Yazılı talimat 1
Seçim sonrası yürüyüşü eleştiren yazıya göre, bazıları eylem yerinin Dereboyu değil de Türkiye Lefkoşa Büyükelçiliği olması gerektiğini neden yazıyor? Bir cümleyle açıklar mısınız?

Belge metni
Cumhurbaşkanlığı seçimlerini kaybedenler hala daha hazımsızlık yaşıyorlar. Öyle ki şimdi de 10 Kasım günü yürüyüş düzenlemek için sosyal medya üzerinden organize oluyorlar. Sözde ‘Demokrasi Eylemi’ adı altında Cumhurbaşkanlığı seçimlerinin sonuçlarını hazmedemeyenlerin yürüyüşü olarak hafızalarımızda yer edecek bu yürüyüşü organize edenlere bir bakalım mı? Bir fiil para karşılığı Akıncı’nın seçim kampanyasını hazırlayan ekip. (Bu ekip daha önce yüzlerce reklam filminde oynattıkları Çetin Sadeli’yi Ersin Tatar’ın reklamlarında oynadığı için “Satılmış olarak lanse ettiler ve bir daha da Çetin Sadeli’yi büyük paralar alarak hazırladıkları reklam filmlerinde oynatmama tehditlerinde bulundular.”
Şimdi bu arkadaşlar bize “Demokrasi” dersi verecekler. İyi de sen önce bir tebrik etsene kazanan Cumhurbaşkanı ve onun kampanya ekibini?
Hem seçim sonuçlarını kabul etme, hem de ülkede demokrasi yok diye eylem yap. Bu ne perhiz nu ne lahana turşusu!
Bu arkadaşların içinde bazıları eylem yerinin Dereboyu değil de Türkiye Lefkoşa Büyükelçiliği olması gerektiğini yazıyor. Çünkü niyetleri bu toplumun iç dinamikleri ile oynamaktır.
Ne diyor bu arkadaşlar “İskele bölgesinden gelen oylar iradeyi bozmuş.” Arkadaş sen ya hiç matematik dersine girmedin ya da kafanda hiç cetvel kırılmadı. 5 yıl önce o İskele bölgesinde sen yüzde 49.5 oy almadın mı?
Senin desteklediğin aday Cumhurbaşkanlığı Sarayı’nın olduğu yerde bulunan evlerde yaşayan insanlardan bile oy almadı. Mahmut Paşa Mahallesi bile sana oy vermedi. Komşuları bile sevmedi bu insanları.
Şimdi demokrasi diye eylem yapacaksın, hem de en demokratik liderin ölüm yıldönümünde. O günün anlam ve önemini de böylece dağıtacaksın. Kendi emellerin için her seferinde arkasına sığındığın Atatürk’ü bile böylesine pis bir oyunun bir parçası haline getireceksin.

Yazılı talimat 2
Aşağıdaki listenin tüm satırlarını, boş satırları çıkararak numaralı bir liste biçiminde düzenler misiniz?

Görev girdileri
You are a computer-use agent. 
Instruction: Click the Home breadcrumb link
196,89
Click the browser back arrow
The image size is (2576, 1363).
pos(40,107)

Alıştırma çıktısı 1
Yazıya göre bunun sebebi, bu kişilerin niyetinin bu toplumun iç dinamikleri ile oynamak olmasıdır.

Alıştırma çıktısı 2
1. You are a computer-use agent. 
2. Instruction: Click the Home breadcrumb link
3. 196,89
4. Click the browser back arrow
5. The image size is (2576, 1363).
6. pos(40,107)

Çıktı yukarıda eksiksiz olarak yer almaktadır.